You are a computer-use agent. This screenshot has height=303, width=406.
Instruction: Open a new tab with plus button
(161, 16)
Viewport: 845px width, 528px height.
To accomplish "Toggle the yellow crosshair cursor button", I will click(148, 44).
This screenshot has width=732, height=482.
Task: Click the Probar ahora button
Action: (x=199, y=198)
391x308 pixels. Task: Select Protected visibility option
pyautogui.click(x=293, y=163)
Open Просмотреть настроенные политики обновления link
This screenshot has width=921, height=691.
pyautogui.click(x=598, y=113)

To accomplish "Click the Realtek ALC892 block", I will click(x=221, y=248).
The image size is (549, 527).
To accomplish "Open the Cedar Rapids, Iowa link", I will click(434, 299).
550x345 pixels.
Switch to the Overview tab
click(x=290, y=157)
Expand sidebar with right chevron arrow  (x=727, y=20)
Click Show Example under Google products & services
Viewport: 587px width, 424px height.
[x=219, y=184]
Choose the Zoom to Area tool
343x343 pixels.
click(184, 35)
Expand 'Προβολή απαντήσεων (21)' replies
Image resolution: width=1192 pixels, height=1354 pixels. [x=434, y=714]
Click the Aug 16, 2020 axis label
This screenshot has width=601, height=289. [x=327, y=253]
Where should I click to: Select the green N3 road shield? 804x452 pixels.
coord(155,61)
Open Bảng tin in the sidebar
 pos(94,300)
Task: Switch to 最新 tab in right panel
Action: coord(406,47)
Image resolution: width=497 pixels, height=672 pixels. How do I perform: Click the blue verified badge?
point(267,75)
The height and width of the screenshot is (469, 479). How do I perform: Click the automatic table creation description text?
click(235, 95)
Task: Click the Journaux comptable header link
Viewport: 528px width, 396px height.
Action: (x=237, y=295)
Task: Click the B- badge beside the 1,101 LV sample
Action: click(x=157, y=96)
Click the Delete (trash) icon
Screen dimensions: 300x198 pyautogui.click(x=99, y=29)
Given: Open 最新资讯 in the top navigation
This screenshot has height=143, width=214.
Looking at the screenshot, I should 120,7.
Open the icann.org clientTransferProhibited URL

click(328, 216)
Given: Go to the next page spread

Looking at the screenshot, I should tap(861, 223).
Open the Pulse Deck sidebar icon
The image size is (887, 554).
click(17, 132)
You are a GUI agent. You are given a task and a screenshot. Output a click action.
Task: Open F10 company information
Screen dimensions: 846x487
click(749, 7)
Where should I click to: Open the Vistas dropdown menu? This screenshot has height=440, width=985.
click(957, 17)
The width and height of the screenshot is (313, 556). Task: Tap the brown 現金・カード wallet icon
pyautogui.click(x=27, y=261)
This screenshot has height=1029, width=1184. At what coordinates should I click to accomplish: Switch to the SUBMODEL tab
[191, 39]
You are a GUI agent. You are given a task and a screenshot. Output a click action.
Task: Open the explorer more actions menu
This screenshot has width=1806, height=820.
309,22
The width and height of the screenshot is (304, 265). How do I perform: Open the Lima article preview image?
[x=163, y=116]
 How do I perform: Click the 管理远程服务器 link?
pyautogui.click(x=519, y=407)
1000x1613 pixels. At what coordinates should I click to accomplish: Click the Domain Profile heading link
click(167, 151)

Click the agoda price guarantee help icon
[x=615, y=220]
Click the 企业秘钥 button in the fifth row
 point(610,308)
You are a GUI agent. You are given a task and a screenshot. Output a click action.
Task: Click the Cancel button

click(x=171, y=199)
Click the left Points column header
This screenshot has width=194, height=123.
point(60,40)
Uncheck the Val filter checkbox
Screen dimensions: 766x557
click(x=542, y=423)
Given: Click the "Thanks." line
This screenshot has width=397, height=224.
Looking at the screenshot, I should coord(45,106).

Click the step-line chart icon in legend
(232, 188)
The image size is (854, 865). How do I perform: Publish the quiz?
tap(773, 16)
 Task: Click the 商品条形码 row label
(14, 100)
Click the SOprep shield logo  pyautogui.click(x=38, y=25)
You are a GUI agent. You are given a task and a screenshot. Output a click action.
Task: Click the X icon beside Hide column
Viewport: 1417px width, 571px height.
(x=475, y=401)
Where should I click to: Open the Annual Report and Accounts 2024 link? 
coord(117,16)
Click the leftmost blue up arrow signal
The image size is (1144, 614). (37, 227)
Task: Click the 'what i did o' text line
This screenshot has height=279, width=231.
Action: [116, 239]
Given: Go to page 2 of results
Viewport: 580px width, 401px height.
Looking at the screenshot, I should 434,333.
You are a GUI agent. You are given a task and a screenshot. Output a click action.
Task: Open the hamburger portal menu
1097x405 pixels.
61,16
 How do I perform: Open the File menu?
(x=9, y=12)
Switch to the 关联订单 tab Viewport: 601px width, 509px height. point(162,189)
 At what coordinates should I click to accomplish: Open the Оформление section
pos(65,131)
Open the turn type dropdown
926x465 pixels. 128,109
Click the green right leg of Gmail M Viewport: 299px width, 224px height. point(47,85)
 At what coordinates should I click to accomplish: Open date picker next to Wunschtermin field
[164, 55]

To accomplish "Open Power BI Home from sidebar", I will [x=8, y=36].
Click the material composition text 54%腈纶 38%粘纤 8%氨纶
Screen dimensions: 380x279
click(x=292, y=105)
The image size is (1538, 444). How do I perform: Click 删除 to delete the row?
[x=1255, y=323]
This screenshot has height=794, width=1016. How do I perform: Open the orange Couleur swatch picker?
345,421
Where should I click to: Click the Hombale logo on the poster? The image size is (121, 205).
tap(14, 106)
= = = =
#### [YOUR INSTRUCTIONS]
Give again each line of the listing above, keeping every word the same.

#### [RESPONSE FOR THIS EXERCISE]
You are a computer-use agent. This screenshot has height=303, width=406.
Instruction: Open a new tab with plus button
(161, 16)
Viewport: 845px width, 528px height.
To accomplish "Toggle the yellow crosshair cursor button", I will click(148, 44).
This screenshot has width=732, height=482.
Task: Click the Probar ahora button
Action: (x=199, y=198)
391x308 pixels. Task: Select Protected visibility option
pyautogui.click(x=293, y=163)
Open Просмотреть настроенные политики обновления link
This screenshot has width=921, height=691.
pyautogui.click(x=598, y=113)

To accomplish "Click the Realtek ALC892 block", I will click(x=221, y=248).
The image size is (549, 527).
To accomplish "Open the Cedar Rapids, Iowa link", I will click(434, 299).
550x345 pixels.
Switch to the Overview tab
click(x=290, y=157)
Expand sidebar with right chevron arrow  (x=727, y=20)
Click Show Example under Google products & services
Viewport: 587px width, 424px height.
[x=219, y=184]
Choose the Zoom to Area tool
343x343 pixels.
click(184, 35)
Expand 'Προβολή απαντήσεων (21)' replies
Image resolution: width=1192 pixels, height=1354 pixels. [x=434, y=714]
Click the Aug 16, 2020 axis label
This screenshot has width=601, height=289. [x=327, y=253]
Where should I click to: Select the green N3 road shield? 804x452 pixels.
coord(155,61)
Open Bảng tin in the sidebar
 pos(94,300)
Task: Switch to 最新 tab in right panel
Action: coord(406,47)
Image resolution: width=497 pixels, height=672 pixels. How do I perform: Click the blue verified badge?
point(267,75)
The height and width of the screenshot is (469, 479). How do I perform: Click the automatic table creation description text?
click(235, 95)
Task: Click the Journaux comptable header link
Viewport: 528px width, 396px height.
Action: (x=237, y=295)
Task: Click the B- badge beside the 1,101 LV sample
Action: click(x=157, y=96)
Click the Delete (trash) icon
Screen dimensions: 300x198 pyautogui.click(x=99, y=29)
Given: Open 最新资讯 in the top navigation
This screenshot has height=143, width=214.
Looking at the screenshot, I should 120,7.
Open the icann.org clientTransferProhibited URL

click(328, 216)
Given: Go to the next page spread

Looking at the screenshot, I should tap(861, 223).
Open the Pulse Deck sidebar icon
The image size is (887, 554).
click(17, 132)
You are a GUI agent. You are given a task and a screenshot. Output a click action.
Task: Open F10 company information
Screen dimensions: 846x487
click(749, 7)
Where should I click to: Open the Vistas dropdown menu? This screenshot has height=440, width=985.
click(957, 17)
The width and height of the screenshot is (313, 556). Task: Tap the brown 現金・カード wallet icon
pyautogui.click(x=27, y=261)
This screenshot has height=1029, width=1184. At what coordinates should I click to accomplish: Switch to the SUBMODEL tab
[191, 39]
You are a GUI agent. You are given a task and a screenshot. Output a click action.
Task: Open the explorer more actions menu
This screenshot has width=1806, height=820.
309,22
The width and height of the screenshot is (304, 265). How do I perform: Open the Lima article preview image?
[x=163, y=116]
 How do I perform: Click the 管理远程服务器 link?
pyautogui.click(x=519, y=407)
1000x1613 pixels. At what coordinates should I click to accomplish: Click the Domain Profile heading link
click(167, 151)

Click the agoda price guarantee help icon
[x=615, y=220]
Click the 企业秘钥 button in the fifth row
 point(610,308)
You are a GUI agent. You are given a task and a screenshot. Output a click action.
Task: Click the Cancel button

click(x=171, y=199)
Click the left Points column header
This screenshot has width=194, height=123.
point(60,40)
Uncheck the Val filter checkbox
Screen dimensions: 766x557
click(x=542, y=423)
Given: Click the "Thanks." line
This screenshot has width=397, height=224.
Looking at the screenshot, I should coord(45,106).

Click the step-line chart icon in legend
(232, 188)
The image size is (854, 865). How do I perform: Publish the quiz?
tap(773, 16)
 Task: Click the 商品条形码 row label
(14, 100)
Click the SOprep shield logo  pyautogui.click(x=38, y=25)
You are a GUI agent. You are given a task and a screenshot. Output a click action.
Task: Click the X icon beside Hide column
Viewport: 1417px width, 571px height.
(x=475, y=401)
Where should I click to: Open the Annual Report and Accounts 2024 link? 
coord(117,16)
Click the leftmost blue up arrow signal
The image size is (1144, 614). (37, 227)
Task: Click the 'what i did o' text line
This screenshot has height=279, width=231.
Action: [116, 239]
Given: Go to page 2 of results
Viewport: 580px width, 401px height.
Looking at the screenshot, I should 434,333.
You are a GUI agent. You are given a task and a screenshot. Output a click action.
Task: Open the hamburger portal menu
1097x405 pixels.
61,16
 How do I perform: Open the File menu?
(x=9, y=12)
Switch to the 关联订单 tab Viewport: 601px width, 509px height. point(162,189)
 At what coordinates should I click to accomplish: Open the Оформление section
pos(65,131)
Open the turn type dropdown
926x465 pixels. 128,109
Click the green right leg of Gmail M Viewport: 299px width, 224px height. point(47,85)
 At what coordinates should I click to accomplish: Open date picker next to Wunschtermin field
[164, 55]

To accomplish "Open Power BI Home from sidebar", I will [x=8, y=36].
Click the material composition text 54%腈纶 38%粘纤 8%氨纶
Screen dimensions: 380x279
click(x=292, y=105)
The image size is (1538, 444). How do I perform: Click 删除 to delete the row?
[x=1255, y=323]
This screenshot has height=794, width=1016. How do I perform: Open the orange Couleur swatch picker?
345,421
Where should I click to: Click the Hombale logo on the poster? The image size is (121, 205).
tap(14, 106)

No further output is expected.